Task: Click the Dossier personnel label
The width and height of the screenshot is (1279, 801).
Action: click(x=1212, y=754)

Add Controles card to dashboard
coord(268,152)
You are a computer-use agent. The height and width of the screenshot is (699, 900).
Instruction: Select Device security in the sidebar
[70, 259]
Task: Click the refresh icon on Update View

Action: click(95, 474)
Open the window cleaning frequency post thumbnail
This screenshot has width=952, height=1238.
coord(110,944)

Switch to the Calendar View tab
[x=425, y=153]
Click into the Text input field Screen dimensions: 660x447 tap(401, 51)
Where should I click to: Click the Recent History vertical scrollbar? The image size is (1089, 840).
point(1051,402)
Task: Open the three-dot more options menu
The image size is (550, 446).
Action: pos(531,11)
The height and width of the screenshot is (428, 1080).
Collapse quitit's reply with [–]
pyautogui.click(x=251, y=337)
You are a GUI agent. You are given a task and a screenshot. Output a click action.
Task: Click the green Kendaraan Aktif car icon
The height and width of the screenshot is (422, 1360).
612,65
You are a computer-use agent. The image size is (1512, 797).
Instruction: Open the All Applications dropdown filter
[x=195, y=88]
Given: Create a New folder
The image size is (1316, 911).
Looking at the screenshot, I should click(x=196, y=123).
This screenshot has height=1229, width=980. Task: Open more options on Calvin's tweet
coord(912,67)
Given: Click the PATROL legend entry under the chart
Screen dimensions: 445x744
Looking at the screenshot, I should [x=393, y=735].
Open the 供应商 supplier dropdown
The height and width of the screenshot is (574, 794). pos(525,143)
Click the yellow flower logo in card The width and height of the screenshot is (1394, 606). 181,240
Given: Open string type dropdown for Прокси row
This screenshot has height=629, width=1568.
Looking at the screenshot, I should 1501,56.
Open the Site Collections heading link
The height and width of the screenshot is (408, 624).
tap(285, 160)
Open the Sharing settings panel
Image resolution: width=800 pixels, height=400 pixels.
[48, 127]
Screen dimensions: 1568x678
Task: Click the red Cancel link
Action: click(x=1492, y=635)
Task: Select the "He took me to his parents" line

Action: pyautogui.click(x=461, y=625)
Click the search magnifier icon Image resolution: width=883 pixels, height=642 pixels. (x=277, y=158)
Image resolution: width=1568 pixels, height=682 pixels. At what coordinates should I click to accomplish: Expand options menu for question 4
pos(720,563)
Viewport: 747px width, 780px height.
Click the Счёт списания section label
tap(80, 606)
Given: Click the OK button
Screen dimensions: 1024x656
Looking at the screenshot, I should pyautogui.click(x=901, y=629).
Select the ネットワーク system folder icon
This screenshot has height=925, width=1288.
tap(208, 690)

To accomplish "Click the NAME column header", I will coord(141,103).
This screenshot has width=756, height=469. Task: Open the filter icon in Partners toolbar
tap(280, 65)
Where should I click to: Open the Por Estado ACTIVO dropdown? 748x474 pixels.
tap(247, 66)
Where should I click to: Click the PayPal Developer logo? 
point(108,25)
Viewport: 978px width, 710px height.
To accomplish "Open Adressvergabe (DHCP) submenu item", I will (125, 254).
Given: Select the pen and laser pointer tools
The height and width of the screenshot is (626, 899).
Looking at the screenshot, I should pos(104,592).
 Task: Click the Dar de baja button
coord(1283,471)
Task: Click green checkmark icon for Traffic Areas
+++
§ **ACTIVITY**
Keep only the lines from the line with "The height and width of the screenshot is (626, 899)." to the end of the records above, and repeat them exactly.

§ **OUTPUT**
The height and width of the screenshot is (626, 899).
Looking at the screenshot, I should pos(104,592).
 Task: Click the Dar de baja button
coord(1283,471)
Task: Click green checkmark icon for Traffic Areas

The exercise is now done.